OBJECTIVE.
Pick up the excerpt below on U.S. banks' unrealized losses right after its final sentence and keep writing it.

Fact Check: America’s Banks Have Over $1.7 Trillion In Unrealized Losses

unrealized losses

Former Federal Reserve Chairwoman, now Treasury Secretary Janet Yellen, speaks at Fox Washington bureau, Aug. 14, 2019. (AP Photo/Andrew Harnik, File)

Banking regulators and business leaders have been trying to soothe and calm Americans who have money in bank accounts, saying that U.S. banks are safe after the March 10 collapse of Silicon Valley Bank, which set off the second- and third-largest bank failures in U.S. history.

Americans “can feel confident” about the safety of their deposits, Treasury Secretary Janet Yellen told lawmakers on the Senate Finance Committee. The banking system is “sound” and both large and regional banks are “well-capitalized,” Citigroup CEO Jane Fraser told the Economic Club of Washington D.C. “This is not a credit crisis,” Reuters reported

Analysts say Silicon Valley Bank made fatal, easily avoidable, errors in risk management that do not reflect the overall health of the financial system. 

But SVB was also hit by heavy unrealized losses caused by rising interest rates that helped trigger a bank run from its large base of uninsured depositors, Fortune reported.

SVB isn’t the only bank with issues of unrealized losses, according to a March 13 paper by researchers at New York University. U.S. banks had $1.7 trillion of unrealized losses at the end of 2022. That’s almost as much as banks’ total equity of $2.1 trillion, said University of Pennsylvania professors and researchers.

An unrealized loss is a “paper” loss that results from holding an asset that has decreased in price, but not yet selling it and realizing the loss.

Records from a dataset.
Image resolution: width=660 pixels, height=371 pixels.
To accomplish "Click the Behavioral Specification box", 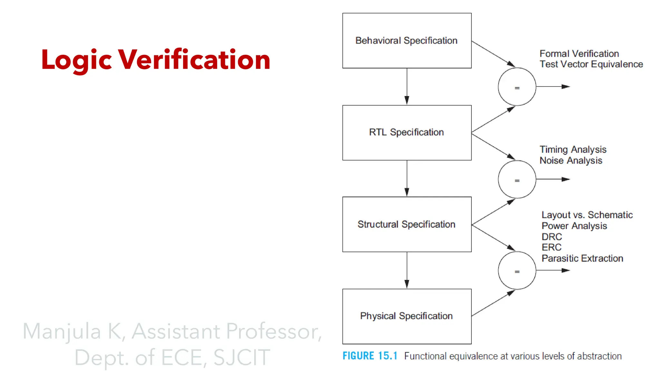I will point(407,41).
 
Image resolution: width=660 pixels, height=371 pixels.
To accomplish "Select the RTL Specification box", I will point(407,132).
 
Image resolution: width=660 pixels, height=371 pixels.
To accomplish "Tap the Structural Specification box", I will point(407,224).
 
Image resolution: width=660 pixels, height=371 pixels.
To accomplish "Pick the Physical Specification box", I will point(407,316).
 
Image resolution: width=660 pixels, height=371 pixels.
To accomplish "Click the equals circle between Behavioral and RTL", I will point(517,87).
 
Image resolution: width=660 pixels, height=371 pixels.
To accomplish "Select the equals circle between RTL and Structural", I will point(517,179).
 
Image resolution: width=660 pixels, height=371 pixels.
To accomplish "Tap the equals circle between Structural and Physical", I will point(517,271).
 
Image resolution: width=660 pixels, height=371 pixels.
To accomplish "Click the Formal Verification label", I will point(579,53).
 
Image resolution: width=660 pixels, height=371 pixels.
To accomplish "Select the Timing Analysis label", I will point(573,149).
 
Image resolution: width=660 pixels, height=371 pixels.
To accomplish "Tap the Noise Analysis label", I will point(571,160).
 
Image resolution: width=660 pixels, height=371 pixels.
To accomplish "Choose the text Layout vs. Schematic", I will point(587,215).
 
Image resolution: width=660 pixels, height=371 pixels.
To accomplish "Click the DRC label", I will point(552,237).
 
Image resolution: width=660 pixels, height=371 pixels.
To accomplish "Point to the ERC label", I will point(551,247).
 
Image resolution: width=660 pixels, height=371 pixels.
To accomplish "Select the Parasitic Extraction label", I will point(582,258).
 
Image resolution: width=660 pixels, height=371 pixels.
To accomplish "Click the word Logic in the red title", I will point(77,60).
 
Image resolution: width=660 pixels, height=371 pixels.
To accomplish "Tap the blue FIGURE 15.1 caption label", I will point(370,356).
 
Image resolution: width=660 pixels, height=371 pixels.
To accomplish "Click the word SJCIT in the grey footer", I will point(241,357).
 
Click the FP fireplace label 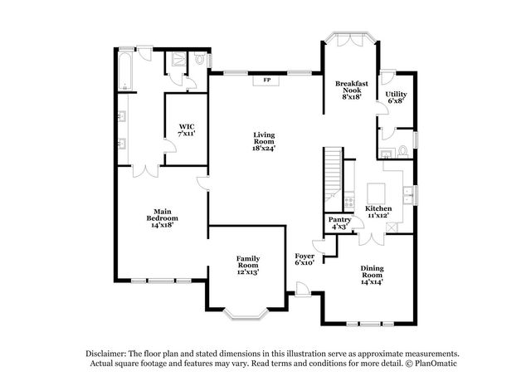click(x=267, y=81)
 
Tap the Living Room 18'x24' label click(x=264, y=141)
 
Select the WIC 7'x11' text click(x=186, y=129)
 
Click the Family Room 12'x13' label click(x=248, y=265)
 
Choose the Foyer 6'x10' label click(x=304, y=261)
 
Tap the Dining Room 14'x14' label click(x=372, y=273)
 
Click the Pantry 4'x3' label click(x=340, y=222)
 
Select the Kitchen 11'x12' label click(x=378, y=211)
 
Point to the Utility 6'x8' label click(x=396, y=97)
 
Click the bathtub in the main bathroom click(x=124, y=71)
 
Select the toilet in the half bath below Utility click(x=401, y=151)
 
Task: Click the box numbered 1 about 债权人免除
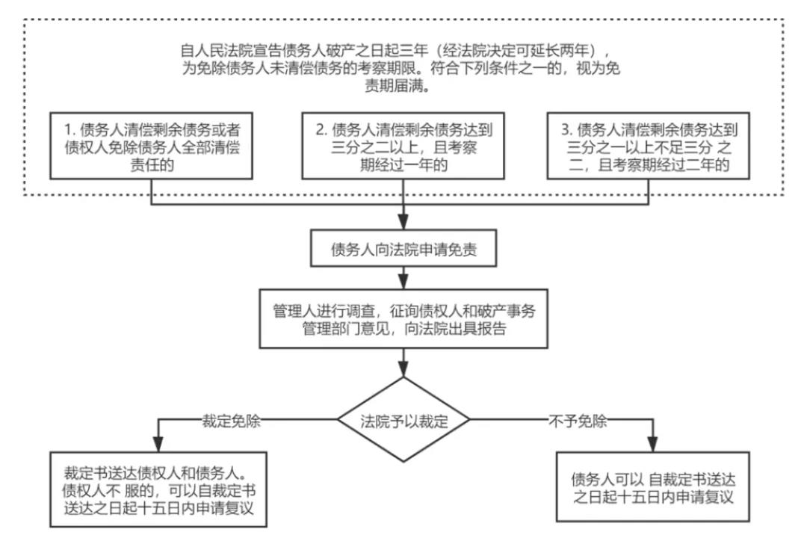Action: (x=153, y=146)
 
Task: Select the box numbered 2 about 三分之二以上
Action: (x=404, y=146)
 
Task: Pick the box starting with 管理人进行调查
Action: (x=404, y=318)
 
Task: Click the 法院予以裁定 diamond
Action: (x=404, y=419)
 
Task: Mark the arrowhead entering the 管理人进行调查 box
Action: (x=404, y=281)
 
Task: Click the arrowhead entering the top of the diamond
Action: (x=404, y=369)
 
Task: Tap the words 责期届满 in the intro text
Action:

REPLY TO THE EXERCISE.
Unrealized losses aren’t reflected on bank balance sheets due to an accounting practice where assets are held on bank books at the value at which they are bought, not their current market value, Fortune reported.

These losses will only be realized by banks if they are forced to sell their holdings amid a bank run where masses of depositors withdraw their funds simultaneously, which happened at Silicon Valley Bank, said Stephan Weiler, an economics professor at Colorado State University and co-director of the Regional Economic Development Institute.

Depositors asked for the money back in their accounts, forcing the bank to sell its holdings of mortgage-backed securities at a $2.4 billion pre-tax loss.

“As long as people aren’t all coming in at the same time and demanding that their deposits back, you’re OK,” Weiler told Fortune.

In another March 13 paper, university researchers found that U.S. bank assets have lost 10 percent of their value in the past year. And $17 trillion in total U.S. bank deposits, nearly $7 trillion is not insured by the FDIC.

“Overall, these calculations suggest that recent declines in bank asset values very significantly increased the fragility of the U.S. banking system,” wrote study authors from Stanford, Columbia, Northwestern and other universities.

Market Watch identified 20 banks that raised similar red flags to SVB for sitting on huge potential securities losses as of Dec. 31, based on data provided by FactSet. The list included Signature Bank, which collapsed into FDIC (Federal Deposit Insurance Corporation ) control on March 12, just two days after SVB collapsed; Silvergate Bank, which failed on March 8; and First Republic Bank, which was saved from having to sell itself thanks to a $30 billion rescue package.

There are 108 banks in the Russell 3000 Index — a market-capitalization-weighted equity index — that had total assets of at least $10 billion as of Dec. 31.

“To be sure, these numbers don’t mean that a bank is in trouble, or that it will be forced to sell securities for big losses. But SVB had both a troubling pattern for its interest margins and what appeared to be a relatively high percentage of securities losses relative to capital as of Dec. 31,” Philip van Doorn wrote for Market Watch.

Some politicians and stakeholders have called for the government to insure all depositors at all banks beyond the standard deposit insurance amount of $250,000 per depositor, per insured bank, to prevent more bank runs.

However, Yellen told lawmakers subcommittee that she is not considering “blanket insurance” for all U.S. bank deposits, unless the issue becomes a systemic risk.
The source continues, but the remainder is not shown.